**TASK**
Please take the lines from the one holding "Task: Select the" through the one holding "480x419 pixels." in the data below and copy them exactly.

**SOURCE MATERIAL**
========
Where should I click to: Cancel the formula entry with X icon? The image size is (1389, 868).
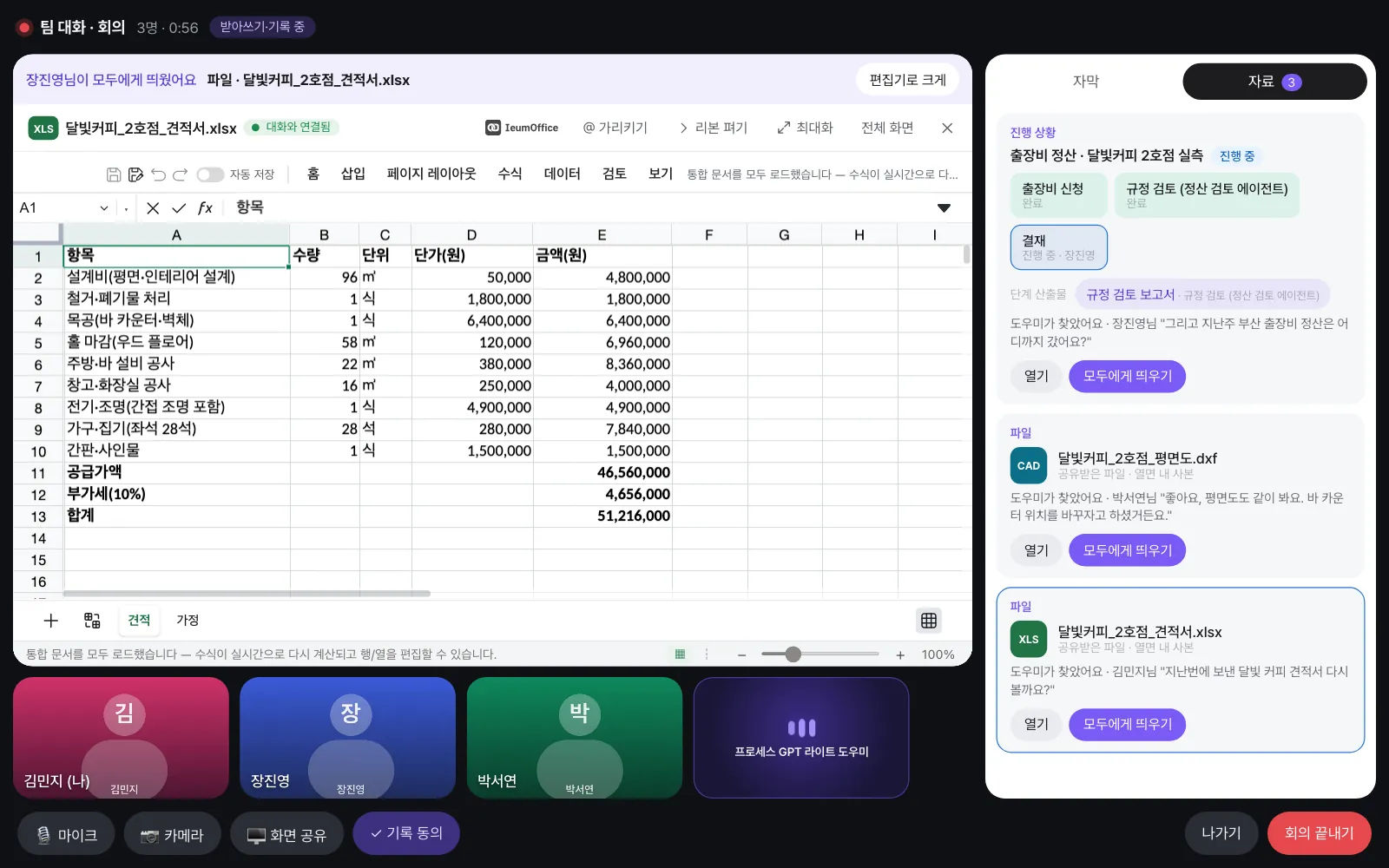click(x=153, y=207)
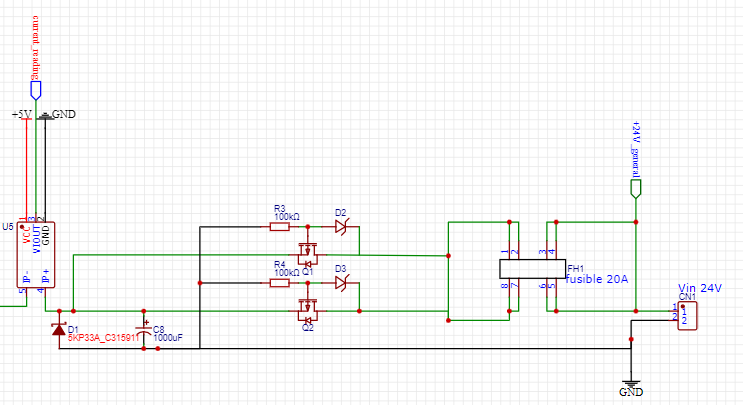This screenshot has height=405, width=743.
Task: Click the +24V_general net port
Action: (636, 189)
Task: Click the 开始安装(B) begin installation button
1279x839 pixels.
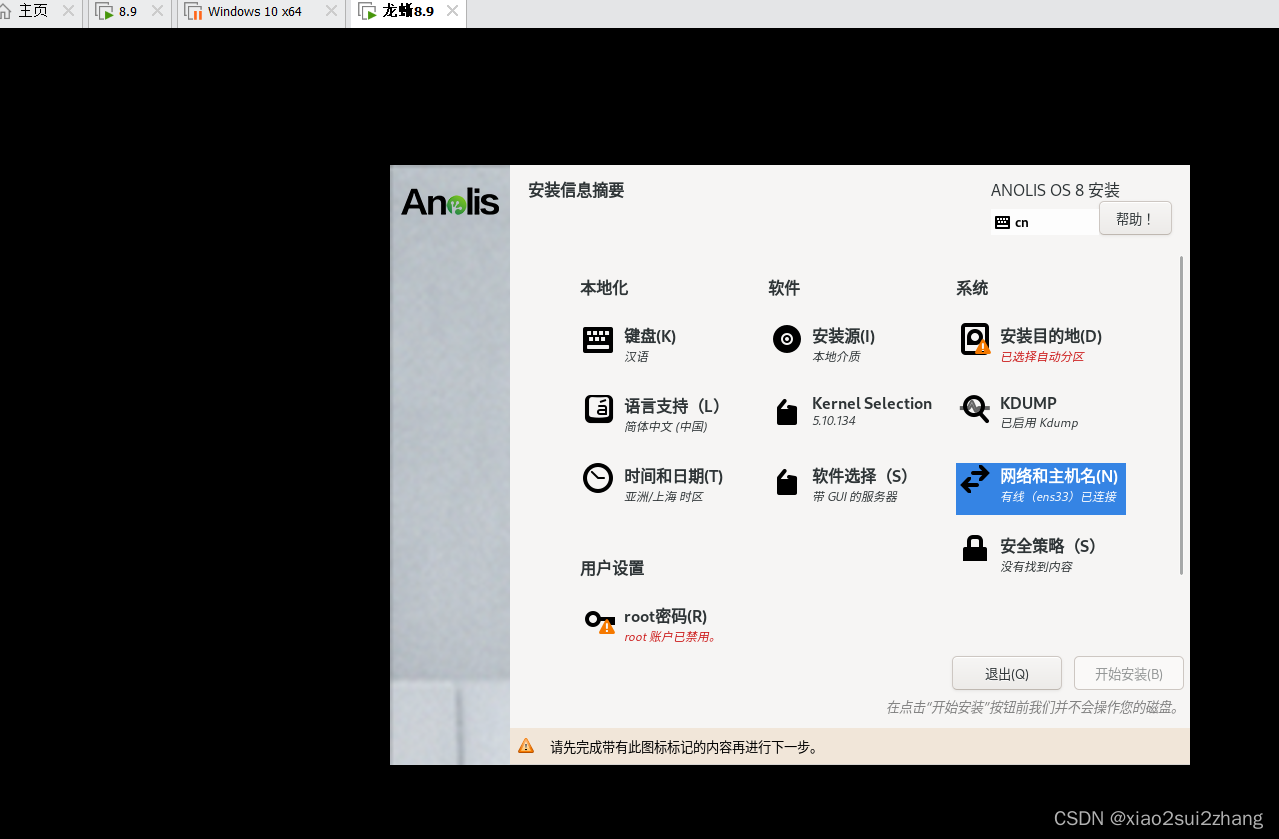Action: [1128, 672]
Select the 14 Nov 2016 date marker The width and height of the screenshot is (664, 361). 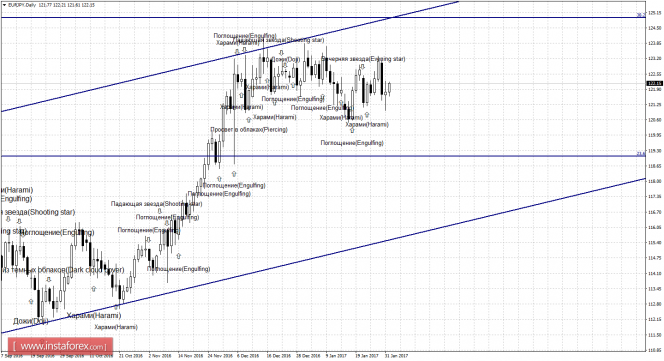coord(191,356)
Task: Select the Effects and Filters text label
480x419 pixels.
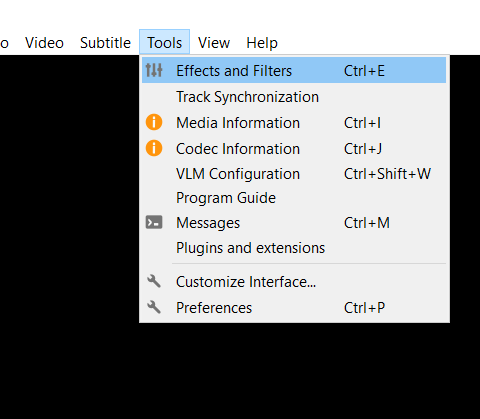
========
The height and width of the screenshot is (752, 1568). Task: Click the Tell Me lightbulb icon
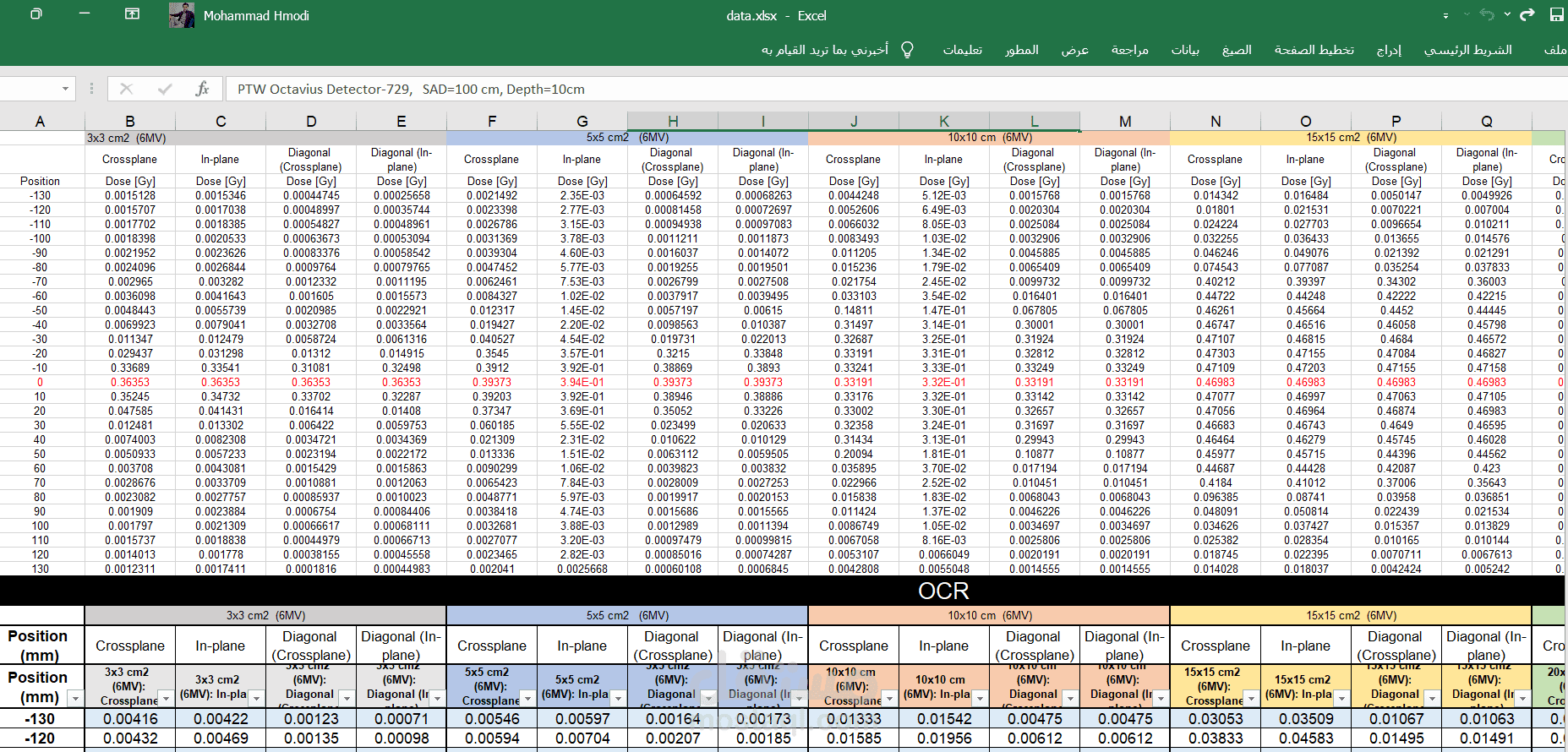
========
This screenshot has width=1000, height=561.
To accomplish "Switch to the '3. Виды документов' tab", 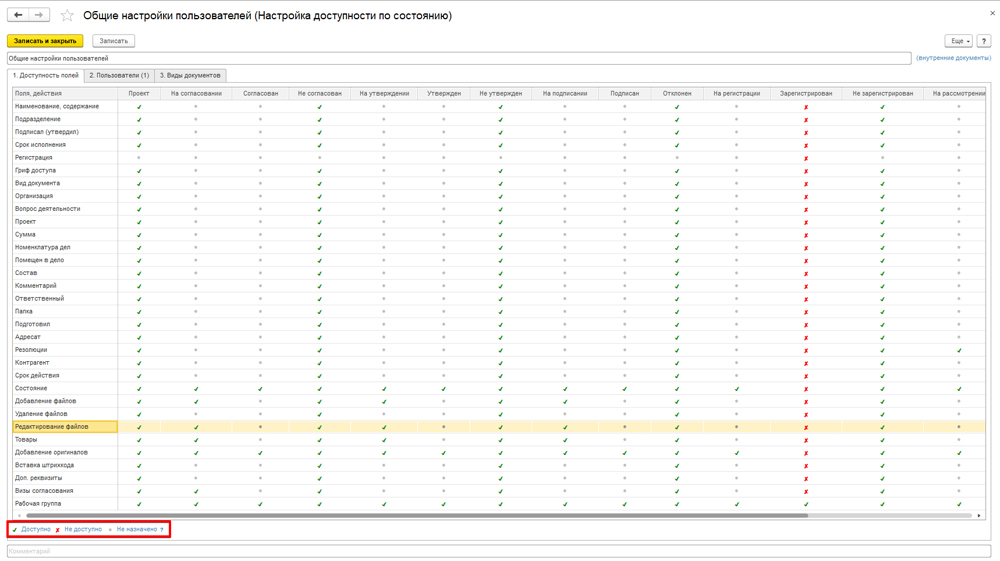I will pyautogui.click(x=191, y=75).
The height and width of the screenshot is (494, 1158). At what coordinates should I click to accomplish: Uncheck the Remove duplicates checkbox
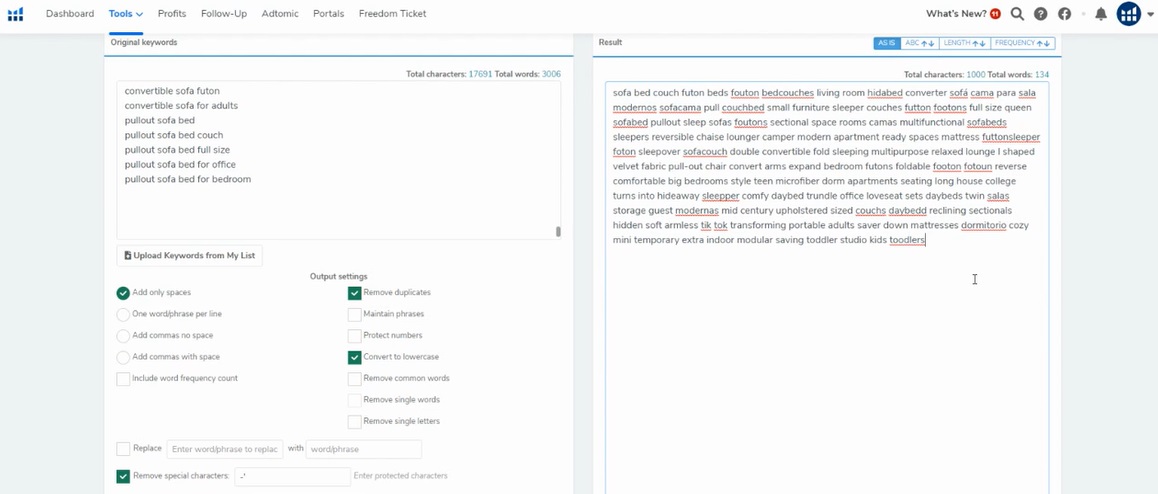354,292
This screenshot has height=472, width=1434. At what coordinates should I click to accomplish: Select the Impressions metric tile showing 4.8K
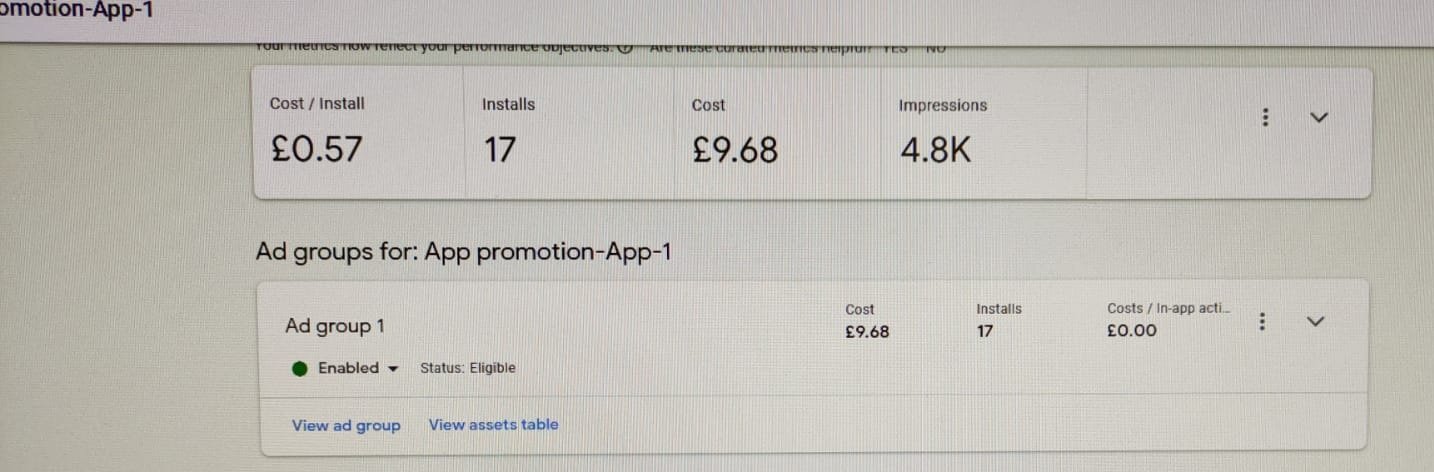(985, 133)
========
**THE ANSWER**
Task: Select the Effects and Filters text label
480x419 pixels.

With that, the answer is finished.